5. CONCLUSION The attractive idea of using solar energy for home heating inevitably runs afoul of the fact that maximum seasonal home heating requirements occur exactly when the solar heat availability is at minimum. While the concept of storing summers heat for winters use has been experimentally addressed on a community level for instance, the Drake Landing development in Alberta, Canada the approach taken at that level is impractical for single-family residence design in terms of scale, engineering analysis and expense. Because no single design is universally applicable, building efficient homes with this goal in mind has required intensive engineering modeling based on considerable site analysis to inform the design a very expensive and time-consuming process. Alternatively, homes can be built largely by guesswork, resulting in homes that either fail to even approach net zero performance, or are grossly over-designed and over-built, costing the builder and owner much more than justified and producing an inefficient, wasteful home.
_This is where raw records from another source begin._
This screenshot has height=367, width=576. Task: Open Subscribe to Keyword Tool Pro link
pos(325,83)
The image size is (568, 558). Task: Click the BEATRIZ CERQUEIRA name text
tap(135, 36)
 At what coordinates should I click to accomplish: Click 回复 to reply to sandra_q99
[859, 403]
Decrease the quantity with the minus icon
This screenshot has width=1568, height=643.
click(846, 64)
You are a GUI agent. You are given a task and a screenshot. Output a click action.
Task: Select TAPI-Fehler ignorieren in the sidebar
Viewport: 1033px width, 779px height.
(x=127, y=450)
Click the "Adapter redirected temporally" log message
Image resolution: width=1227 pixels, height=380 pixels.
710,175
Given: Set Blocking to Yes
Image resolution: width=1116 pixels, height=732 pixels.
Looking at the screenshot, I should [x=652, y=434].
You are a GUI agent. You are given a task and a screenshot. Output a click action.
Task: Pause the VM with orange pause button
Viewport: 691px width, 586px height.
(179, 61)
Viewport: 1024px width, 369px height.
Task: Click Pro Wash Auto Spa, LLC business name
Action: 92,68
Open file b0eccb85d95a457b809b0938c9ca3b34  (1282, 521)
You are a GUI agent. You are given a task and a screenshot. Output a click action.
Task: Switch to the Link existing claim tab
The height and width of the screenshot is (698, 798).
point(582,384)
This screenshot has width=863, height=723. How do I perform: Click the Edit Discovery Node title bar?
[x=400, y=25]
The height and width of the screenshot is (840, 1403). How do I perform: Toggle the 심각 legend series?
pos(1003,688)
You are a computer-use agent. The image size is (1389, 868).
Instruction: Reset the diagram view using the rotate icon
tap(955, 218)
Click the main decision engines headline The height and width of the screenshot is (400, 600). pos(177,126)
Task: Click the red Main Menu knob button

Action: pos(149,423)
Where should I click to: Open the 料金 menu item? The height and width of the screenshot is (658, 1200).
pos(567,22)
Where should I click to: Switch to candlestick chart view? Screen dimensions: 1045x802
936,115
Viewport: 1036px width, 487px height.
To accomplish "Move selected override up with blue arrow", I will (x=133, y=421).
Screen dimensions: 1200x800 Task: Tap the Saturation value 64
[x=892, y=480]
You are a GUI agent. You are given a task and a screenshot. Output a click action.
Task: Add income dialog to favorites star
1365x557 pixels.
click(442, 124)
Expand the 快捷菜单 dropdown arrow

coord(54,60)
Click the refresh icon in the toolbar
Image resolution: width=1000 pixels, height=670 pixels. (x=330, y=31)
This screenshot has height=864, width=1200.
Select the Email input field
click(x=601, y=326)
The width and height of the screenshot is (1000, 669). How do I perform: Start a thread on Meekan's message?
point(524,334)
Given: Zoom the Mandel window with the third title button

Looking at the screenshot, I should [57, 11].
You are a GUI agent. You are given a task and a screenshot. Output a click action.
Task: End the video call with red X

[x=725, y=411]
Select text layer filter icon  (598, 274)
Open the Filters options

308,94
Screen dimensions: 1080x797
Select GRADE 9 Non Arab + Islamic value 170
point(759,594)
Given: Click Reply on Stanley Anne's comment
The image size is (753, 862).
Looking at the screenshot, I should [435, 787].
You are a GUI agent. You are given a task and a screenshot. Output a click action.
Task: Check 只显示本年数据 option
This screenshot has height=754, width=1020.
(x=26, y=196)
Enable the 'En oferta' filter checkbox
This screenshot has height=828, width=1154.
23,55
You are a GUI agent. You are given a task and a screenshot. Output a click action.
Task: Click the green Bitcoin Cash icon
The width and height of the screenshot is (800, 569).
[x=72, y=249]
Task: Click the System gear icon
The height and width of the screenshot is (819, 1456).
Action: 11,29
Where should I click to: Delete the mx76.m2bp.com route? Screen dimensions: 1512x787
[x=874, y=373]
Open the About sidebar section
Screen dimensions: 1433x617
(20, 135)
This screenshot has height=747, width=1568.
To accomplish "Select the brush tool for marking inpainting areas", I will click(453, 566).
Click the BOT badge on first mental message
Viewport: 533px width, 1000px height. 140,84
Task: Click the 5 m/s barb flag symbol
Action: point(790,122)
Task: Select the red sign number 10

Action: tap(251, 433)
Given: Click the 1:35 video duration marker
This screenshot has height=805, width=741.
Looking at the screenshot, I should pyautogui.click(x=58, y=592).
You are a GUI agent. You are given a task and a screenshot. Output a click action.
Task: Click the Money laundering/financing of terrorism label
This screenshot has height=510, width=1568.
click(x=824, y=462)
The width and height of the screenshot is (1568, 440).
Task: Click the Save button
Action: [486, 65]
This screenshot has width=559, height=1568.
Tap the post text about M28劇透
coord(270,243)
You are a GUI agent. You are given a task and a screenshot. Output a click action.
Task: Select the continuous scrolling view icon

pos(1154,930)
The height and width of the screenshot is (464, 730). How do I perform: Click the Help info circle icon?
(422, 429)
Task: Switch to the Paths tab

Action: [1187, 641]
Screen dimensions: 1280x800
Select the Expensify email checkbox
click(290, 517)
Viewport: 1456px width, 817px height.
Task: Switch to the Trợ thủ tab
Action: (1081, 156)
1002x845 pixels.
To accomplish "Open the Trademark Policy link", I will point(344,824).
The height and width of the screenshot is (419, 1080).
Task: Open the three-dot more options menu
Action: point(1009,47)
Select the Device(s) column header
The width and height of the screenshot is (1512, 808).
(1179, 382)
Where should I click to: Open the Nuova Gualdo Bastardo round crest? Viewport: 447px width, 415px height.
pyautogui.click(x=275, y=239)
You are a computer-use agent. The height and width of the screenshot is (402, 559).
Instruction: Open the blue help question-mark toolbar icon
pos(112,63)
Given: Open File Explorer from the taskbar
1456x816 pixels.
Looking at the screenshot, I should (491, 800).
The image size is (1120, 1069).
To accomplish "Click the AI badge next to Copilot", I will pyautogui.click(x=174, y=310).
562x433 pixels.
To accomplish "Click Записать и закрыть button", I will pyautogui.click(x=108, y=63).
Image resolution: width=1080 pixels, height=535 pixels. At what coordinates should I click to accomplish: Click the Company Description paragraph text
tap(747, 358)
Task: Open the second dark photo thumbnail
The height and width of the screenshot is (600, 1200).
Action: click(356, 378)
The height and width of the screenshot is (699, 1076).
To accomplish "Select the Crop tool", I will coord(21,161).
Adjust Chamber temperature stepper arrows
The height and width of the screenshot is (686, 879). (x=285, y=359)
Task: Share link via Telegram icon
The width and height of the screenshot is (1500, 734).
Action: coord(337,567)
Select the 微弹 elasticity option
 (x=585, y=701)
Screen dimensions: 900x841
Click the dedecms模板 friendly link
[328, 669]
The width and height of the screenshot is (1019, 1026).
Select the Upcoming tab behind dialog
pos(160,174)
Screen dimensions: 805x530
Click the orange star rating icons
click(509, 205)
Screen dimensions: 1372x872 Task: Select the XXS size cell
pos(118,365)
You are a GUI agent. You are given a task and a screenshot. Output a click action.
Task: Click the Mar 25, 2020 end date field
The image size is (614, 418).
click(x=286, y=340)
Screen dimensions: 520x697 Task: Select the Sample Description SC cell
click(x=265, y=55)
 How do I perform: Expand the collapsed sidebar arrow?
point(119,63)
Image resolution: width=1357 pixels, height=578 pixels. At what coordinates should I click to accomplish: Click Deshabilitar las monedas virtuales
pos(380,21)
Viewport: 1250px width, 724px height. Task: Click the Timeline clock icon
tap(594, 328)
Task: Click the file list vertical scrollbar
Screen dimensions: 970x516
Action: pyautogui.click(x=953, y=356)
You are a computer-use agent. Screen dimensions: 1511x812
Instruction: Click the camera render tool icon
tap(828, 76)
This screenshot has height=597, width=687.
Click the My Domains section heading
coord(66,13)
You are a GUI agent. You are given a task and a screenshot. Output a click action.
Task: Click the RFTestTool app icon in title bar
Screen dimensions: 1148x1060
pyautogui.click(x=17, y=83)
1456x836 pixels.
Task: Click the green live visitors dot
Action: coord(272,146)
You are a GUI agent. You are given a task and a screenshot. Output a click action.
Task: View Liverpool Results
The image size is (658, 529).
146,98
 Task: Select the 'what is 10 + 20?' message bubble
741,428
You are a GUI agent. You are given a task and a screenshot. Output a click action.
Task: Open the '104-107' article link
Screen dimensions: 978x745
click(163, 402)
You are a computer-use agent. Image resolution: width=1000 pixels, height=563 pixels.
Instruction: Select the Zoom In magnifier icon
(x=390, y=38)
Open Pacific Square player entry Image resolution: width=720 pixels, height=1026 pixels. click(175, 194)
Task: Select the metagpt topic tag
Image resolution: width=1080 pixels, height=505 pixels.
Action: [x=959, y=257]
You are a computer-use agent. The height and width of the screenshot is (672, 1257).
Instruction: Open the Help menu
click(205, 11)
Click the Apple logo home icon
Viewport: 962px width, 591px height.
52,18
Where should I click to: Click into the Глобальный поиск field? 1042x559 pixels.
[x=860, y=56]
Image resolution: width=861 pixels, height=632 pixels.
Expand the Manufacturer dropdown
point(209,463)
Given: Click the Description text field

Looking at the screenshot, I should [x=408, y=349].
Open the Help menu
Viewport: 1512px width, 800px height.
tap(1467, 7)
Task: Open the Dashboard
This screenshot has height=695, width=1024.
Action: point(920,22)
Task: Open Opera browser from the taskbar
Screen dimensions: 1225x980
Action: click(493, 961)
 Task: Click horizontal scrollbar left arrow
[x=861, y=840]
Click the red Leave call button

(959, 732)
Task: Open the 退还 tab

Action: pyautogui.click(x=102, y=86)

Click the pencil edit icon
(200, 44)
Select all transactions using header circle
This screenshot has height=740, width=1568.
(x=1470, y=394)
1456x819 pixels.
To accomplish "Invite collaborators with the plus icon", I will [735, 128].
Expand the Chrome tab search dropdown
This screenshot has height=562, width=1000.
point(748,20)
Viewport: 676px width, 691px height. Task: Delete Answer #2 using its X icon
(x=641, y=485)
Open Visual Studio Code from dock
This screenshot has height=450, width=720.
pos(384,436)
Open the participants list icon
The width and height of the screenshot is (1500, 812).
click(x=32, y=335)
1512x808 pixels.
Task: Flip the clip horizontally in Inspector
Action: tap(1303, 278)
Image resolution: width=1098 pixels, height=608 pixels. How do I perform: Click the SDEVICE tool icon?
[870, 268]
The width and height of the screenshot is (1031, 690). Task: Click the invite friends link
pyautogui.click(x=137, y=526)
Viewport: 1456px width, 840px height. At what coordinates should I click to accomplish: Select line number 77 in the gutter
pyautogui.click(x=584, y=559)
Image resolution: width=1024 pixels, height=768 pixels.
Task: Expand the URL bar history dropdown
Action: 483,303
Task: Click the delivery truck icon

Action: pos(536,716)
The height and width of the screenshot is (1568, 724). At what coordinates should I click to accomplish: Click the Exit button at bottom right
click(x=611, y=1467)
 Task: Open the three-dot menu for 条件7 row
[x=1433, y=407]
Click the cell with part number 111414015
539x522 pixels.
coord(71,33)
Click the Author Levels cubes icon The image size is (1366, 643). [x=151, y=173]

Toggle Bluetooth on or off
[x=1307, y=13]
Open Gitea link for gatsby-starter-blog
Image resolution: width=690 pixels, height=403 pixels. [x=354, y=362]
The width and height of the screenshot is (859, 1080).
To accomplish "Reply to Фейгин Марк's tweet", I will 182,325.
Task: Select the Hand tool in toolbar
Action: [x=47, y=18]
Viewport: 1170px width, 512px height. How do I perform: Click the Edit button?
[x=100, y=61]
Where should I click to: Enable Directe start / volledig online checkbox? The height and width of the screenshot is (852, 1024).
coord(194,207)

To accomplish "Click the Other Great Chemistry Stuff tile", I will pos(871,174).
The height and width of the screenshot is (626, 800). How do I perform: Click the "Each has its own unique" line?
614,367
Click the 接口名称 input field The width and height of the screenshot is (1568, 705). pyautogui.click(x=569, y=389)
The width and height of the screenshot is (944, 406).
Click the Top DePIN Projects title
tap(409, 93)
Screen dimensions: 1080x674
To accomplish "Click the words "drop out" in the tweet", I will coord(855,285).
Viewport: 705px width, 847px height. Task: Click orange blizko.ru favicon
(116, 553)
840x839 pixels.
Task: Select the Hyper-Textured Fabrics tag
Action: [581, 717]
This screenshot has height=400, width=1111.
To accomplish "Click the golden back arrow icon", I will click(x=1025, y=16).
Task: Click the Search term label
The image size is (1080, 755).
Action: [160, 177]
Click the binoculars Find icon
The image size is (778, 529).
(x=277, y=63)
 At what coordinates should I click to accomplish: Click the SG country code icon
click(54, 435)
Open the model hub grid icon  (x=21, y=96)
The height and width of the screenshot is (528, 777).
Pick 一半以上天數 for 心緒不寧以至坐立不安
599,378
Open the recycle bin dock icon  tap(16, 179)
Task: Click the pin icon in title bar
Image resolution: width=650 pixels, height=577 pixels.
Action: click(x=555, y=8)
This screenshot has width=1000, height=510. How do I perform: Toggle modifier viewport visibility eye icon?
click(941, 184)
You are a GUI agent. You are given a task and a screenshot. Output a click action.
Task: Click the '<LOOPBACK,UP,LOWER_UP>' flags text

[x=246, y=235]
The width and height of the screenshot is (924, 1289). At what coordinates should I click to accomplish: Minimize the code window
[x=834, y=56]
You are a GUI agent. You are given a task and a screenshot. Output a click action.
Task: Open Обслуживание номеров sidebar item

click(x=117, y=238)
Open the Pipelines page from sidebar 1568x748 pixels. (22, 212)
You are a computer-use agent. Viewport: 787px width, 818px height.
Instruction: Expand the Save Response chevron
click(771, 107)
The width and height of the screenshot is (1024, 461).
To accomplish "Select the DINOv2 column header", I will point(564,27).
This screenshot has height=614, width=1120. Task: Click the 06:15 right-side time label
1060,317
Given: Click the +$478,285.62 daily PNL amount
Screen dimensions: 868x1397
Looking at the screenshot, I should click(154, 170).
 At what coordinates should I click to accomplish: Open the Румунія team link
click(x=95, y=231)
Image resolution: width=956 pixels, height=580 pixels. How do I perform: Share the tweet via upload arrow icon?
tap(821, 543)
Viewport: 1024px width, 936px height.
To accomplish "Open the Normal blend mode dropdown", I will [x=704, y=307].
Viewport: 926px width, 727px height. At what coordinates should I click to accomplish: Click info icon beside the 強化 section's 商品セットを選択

This paper offers some preliminary guidelines for designing a storage system tailored to a single-family residence that minimize or avoid completely the need for intensive engineering modeling and analysis. It suggests some novel applications of commercially available products and wellunderstood technologies, and points to some rules of thumb for the design and construction of a system to store thermal energy collected during the heat of summer and to use it efficiently during the cold winter months.